■ **ABOUT THIS TASK**:
Set down exactly the lines in the records below that run from the line with "The height and width of the screenshot is (214, 380)." to the line with "Click the bullet", inclusive, and nothing more.
------------------------------------
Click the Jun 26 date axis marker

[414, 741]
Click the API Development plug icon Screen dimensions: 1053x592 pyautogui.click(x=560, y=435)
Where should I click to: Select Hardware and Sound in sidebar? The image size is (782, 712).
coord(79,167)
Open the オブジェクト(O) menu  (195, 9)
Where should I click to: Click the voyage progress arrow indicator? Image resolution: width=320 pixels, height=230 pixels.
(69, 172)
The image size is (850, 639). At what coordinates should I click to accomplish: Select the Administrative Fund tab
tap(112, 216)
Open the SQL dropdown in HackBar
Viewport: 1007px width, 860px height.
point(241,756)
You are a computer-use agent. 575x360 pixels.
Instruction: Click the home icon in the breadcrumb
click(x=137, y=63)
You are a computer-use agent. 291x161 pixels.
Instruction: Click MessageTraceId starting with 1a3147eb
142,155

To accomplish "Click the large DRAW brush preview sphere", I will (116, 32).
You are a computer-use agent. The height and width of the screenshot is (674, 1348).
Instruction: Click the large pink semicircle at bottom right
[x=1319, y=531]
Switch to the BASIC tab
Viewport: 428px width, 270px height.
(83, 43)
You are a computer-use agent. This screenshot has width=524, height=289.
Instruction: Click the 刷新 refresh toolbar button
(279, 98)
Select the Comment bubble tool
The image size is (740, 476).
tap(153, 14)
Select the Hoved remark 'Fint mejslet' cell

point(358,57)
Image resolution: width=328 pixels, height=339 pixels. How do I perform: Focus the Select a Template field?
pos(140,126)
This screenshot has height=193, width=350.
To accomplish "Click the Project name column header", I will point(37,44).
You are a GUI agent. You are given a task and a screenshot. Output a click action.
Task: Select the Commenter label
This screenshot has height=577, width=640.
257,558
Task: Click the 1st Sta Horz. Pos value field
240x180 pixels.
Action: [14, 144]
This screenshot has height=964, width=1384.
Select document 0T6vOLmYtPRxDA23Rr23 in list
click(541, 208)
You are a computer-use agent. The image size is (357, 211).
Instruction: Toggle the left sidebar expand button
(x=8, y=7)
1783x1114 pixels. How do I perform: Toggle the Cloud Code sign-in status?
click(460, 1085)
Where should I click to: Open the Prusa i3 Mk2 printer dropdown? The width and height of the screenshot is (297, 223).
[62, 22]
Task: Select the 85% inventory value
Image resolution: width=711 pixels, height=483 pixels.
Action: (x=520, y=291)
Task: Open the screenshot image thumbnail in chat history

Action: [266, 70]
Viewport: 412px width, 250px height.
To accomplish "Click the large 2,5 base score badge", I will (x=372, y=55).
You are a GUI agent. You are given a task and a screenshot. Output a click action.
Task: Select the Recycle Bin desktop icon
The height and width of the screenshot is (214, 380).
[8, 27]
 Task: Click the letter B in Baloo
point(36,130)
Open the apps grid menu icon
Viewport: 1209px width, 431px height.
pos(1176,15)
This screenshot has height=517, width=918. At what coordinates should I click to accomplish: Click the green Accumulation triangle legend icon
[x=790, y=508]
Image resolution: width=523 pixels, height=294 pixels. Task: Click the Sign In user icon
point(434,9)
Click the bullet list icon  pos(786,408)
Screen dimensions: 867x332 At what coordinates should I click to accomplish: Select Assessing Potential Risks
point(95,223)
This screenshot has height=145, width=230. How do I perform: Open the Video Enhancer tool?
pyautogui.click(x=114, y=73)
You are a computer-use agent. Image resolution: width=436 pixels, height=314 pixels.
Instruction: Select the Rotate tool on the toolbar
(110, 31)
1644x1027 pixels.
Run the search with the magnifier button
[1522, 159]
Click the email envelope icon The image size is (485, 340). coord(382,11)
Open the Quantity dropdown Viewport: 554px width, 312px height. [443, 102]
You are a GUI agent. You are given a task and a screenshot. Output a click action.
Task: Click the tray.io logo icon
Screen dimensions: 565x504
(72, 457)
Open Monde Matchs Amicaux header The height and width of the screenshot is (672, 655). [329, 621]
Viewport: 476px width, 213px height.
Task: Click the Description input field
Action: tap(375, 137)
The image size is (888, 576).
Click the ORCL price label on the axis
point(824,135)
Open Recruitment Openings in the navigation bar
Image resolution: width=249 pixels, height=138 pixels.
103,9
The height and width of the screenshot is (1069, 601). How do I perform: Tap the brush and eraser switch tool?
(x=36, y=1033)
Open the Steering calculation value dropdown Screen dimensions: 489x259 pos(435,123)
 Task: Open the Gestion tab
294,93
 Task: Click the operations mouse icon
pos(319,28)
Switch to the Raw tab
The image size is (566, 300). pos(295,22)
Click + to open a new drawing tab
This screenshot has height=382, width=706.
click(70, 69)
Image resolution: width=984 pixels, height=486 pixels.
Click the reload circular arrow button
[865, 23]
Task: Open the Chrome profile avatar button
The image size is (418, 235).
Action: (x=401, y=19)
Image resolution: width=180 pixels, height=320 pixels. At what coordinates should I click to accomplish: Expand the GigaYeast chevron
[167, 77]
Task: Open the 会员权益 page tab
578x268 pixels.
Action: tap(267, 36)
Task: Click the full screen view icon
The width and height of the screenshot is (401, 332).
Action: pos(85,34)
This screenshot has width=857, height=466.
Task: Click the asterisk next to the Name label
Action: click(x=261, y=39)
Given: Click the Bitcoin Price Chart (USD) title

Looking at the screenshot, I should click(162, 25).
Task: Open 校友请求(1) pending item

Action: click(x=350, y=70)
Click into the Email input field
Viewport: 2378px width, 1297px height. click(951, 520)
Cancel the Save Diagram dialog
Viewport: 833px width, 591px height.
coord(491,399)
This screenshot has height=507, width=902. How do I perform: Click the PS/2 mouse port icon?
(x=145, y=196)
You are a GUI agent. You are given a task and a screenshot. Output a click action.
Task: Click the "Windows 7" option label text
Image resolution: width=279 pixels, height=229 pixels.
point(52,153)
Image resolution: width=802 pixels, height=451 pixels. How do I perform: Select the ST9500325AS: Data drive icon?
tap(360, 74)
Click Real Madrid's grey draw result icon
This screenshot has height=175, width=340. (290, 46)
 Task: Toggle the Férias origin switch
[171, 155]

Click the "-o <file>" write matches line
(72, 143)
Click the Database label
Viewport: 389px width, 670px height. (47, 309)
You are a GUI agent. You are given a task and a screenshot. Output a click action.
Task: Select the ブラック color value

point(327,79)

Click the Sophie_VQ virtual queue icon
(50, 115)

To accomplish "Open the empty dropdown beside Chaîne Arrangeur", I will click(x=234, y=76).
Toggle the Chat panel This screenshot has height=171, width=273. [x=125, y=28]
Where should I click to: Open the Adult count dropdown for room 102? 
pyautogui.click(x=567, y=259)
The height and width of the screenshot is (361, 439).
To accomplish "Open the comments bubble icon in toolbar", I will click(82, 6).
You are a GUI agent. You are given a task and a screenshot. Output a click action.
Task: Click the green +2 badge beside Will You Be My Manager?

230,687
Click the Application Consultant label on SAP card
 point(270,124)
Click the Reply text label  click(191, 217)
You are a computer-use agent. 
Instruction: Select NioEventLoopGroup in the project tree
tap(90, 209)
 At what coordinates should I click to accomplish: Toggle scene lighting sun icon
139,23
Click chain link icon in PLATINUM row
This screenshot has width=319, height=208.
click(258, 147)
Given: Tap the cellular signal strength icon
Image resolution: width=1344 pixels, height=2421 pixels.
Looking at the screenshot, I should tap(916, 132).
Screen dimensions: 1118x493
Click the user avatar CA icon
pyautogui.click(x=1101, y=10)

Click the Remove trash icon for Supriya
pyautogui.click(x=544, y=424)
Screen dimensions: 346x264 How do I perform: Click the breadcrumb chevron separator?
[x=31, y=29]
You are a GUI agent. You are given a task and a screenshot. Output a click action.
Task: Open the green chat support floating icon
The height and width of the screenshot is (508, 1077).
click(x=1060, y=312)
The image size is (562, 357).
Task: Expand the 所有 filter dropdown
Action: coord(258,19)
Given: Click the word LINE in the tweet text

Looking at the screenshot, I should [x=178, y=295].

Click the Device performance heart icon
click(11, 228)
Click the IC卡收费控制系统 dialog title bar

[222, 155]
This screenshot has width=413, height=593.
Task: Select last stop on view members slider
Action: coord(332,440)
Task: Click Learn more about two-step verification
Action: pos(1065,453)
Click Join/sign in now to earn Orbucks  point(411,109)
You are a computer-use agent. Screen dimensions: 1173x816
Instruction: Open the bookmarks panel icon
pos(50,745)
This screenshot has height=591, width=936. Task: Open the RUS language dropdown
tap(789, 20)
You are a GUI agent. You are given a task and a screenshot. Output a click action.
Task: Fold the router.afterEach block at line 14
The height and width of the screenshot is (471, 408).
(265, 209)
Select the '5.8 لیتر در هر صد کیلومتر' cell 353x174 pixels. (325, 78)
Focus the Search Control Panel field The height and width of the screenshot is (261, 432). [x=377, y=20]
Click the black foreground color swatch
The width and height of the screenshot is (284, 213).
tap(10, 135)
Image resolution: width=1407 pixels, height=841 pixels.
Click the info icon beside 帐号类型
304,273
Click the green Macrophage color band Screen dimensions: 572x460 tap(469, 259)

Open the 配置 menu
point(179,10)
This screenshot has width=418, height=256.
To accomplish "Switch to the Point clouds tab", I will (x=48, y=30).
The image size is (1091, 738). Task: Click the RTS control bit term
------------------------------------
■ **RESULT OF THE EXERCISE**:
The height and width of the screenshot is (214, 380).
[8, 27]
 Task: Click the letter B in Baloo
point(36,130)
Open the apps grid menu icon
Viewport: 1209px width, 431px height.
pos(1176,15)
This screenshot has height=517, width=918. At what coordinates should I click to accomplish: Click the green Accumulation triangle legend icon
[x=790, y=508]
Image resolution: width=523 pixels, height=294 pixels. Task: Click the Sign In user icon
point(434,9)
Click the bullet list icon  pos(786,408)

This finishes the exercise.